Each tooth in your mouth has an interior root canal system that carries important pulp material, containing nerve and tissue cells through your tooth to keep it alive. Infections and trauma can cause damage to the pulp and canal and put your tooth at risk of serious damage or tooth death. A root canal is a common dental procedure used to treat this type of damage.
Not every patient and dental situation is a good match for a root canal procedure. Here are three important qualities that can make a patient a good fit for a root canal.
Pulp Hasn't Suffered Irreversible Damage
Pulp can become inflamed and damaged due to infection or trauma but pulp also keeps generating. So the removal of unhealthy pulp, which is essentially the point of a root canal procedure, makes way for the entrance of new, healthy pulp. But sometimes the pulp and root canal become so damaged that new pulp can't be produced and sent up the tooth to the top pulp chamber. In these cases, the pulp is considered necrotic and the tooth will have to undergo a dental extraction.
The possibility of pulp necrosis is why it is so important to go to the dentist as soon as you suspect an infection or undergo a trauma to a tooth. Catching the problem early usually means that the problem can be treated through a root canal procedure.
Most of the Natural Dental Crown is Intact
Your root canal and pulp need a strong support structure around them to protect from further or future damage. This means your tooth needs to have most of its natural dentin in place around the interior structures.
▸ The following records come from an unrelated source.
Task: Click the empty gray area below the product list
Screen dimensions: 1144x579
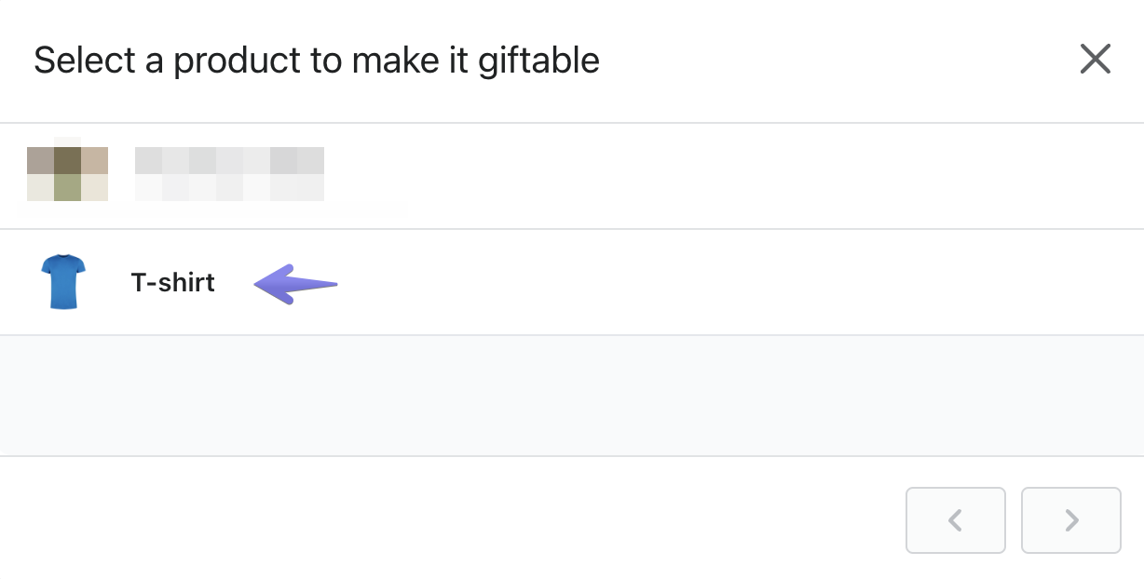Action: tap(572, 396)
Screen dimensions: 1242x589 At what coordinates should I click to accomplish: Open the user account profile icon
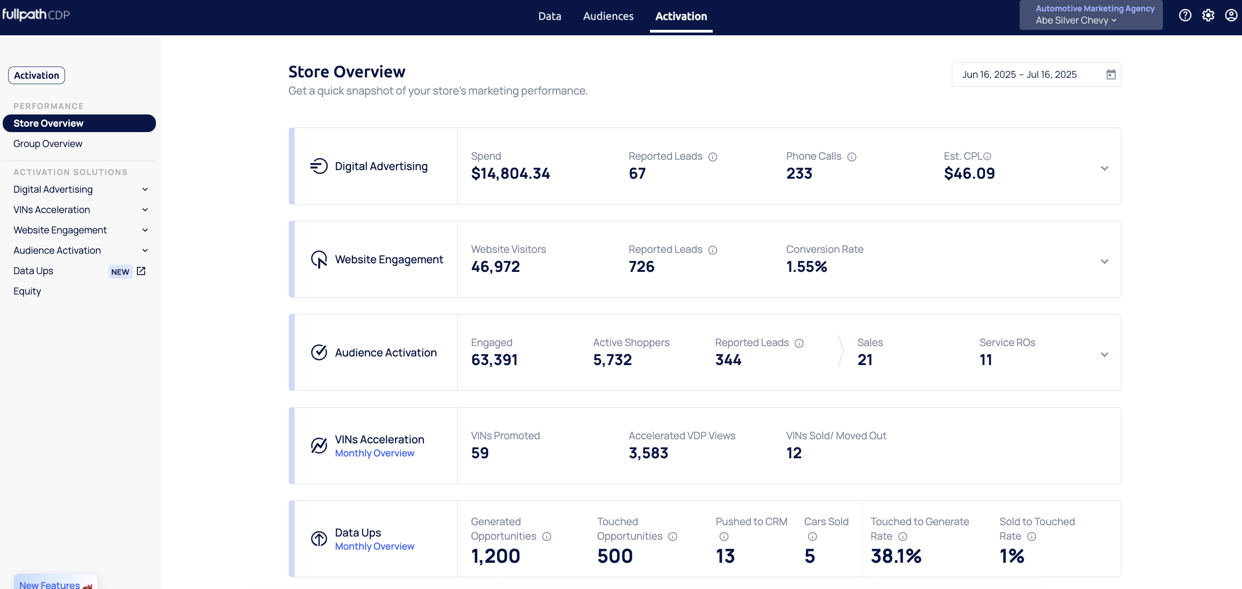click(x=1231, y=15)
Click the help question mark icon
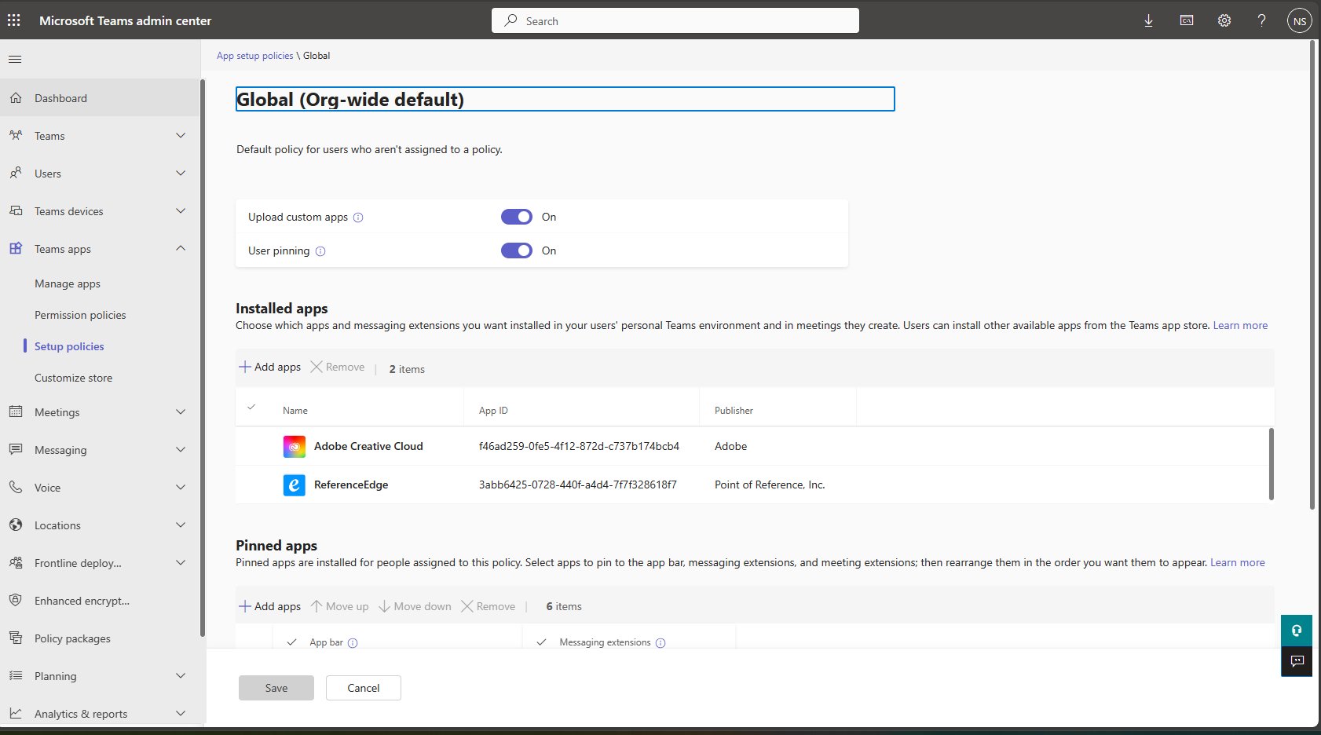Screen dimensions: 1321x735 [1261, 20]
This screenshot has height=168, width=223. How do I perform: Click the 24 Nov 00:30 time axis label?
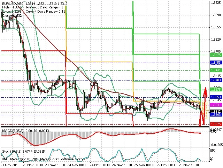click(x=77, y=165)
Cracks, chips, and large cavities are all okay as long as there's enough natural dentin remaining to offer protection to the canal and to offer support for an artificial dental crown.
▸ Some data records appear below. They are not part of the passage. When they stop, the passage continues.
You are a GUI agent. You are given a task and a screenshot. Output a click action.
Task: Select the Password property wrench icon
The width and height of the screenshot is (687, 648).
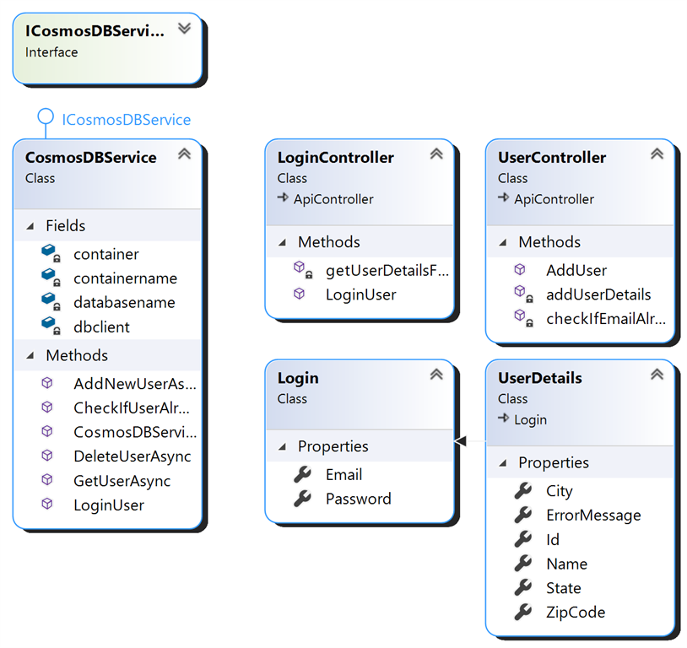coord(303,499)
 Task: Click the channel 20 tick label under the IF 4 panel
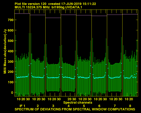click(69, 99)
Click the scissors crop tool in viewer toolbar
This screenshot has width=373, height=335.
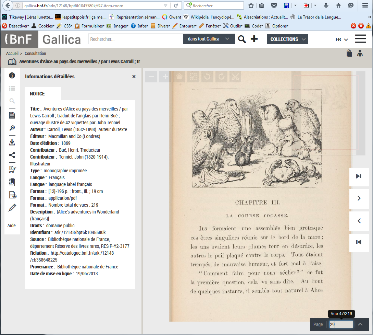pyautogui.click(x=235, y=77)
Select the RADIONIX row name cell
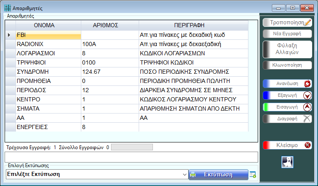The width and height of the screenshot is (318, 186). tap(48, 44)
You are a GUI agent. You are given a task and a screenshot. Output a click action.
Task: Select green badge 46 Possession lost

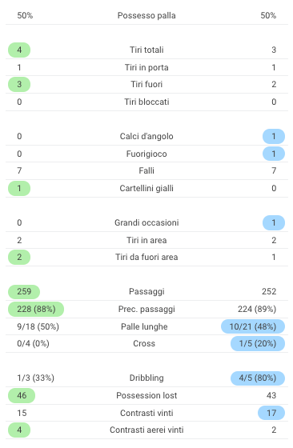tap(22, 395)
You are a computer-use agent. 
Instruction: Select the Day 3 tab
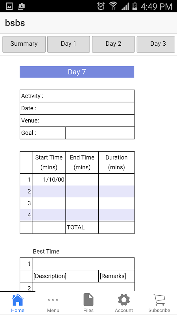pos(156,44)
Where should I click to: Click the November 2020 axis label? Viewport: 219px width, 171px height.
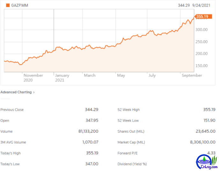pos(33,78)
If you have lost the majority of your dentin or it has become overly weak, you will likely need to undergo a dental extraction.
You Are Willing to Get an Artificial Crown After the Procedure
Your dentist has to drill open your tooth in order to access the pulp and root canal. This means that you will have a hole that needs closing. An artificial dental crown can provide this closure and help strengthen the natural crown to best protect the canal and pulp. You will need to undergo the dental crown procedure soon after the root canal procedure so keep that in mind when considering whether you want to undergo a root canal.